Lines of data
========
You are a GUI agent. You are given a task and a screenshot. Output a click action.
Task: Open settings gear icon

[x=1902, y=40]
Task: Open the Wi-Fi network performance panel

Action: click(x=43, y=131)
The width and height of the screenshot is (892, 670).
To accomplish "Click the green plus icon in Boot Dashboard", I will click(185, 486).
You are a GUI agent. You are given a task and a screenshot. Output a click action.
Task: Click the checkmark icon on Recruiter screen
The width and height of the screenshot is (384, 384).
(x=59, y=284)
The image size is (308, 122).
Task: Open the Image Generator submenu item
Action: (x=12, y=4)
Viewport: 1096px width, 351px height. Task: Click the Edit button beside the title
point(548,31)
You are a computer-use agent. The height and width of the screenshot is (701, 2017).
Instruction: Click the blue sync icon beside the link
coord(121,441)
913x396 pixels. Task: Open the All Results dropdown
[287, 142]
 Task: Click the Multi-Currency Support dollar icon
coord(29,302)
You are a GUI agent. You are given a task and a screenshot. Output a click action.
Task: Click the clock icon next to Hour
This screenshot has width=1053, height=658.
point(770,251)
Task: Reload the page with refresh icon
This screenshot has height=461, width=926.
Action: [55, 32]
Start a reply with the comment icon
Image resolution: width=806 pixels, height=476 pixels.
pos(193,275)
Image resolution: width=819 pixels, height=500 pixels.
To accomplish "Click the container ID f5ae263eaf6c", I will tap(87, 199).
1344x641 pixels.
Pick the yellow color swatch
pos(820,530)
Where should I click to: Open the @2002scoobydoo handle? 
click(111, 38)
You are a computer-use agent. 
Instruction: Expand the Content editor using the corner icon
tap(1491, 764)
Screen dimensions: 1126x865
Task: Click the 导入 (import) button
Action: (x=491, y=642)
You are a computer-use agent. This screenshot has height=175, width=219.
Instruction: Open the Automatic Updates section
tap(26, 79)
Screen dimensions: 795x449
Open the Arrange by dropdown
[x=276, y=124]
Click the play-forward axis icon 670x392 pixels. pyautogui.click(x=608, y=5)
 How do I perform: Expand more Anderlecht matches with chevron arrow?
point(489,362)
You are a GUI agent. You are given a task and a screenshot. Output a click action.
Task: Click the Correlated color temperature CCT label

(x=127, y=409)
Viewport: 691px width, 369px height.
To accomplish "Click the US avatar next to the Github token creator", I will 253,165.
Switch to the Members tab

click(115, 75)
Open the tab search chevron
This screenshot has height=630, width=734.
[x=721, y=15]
========
• [REQUIREMENTS] Pull out each line of the listing that contains the word "This", treating uppercase and lowercase as different.

• [CORRECT OUTPUT]
This screenshot has width=1053, height=658.
This screenshot has height=461, width=926.
You are a computer-use agent. This screenshot has height=175, width=219.
This screenshot has height=630, width=734.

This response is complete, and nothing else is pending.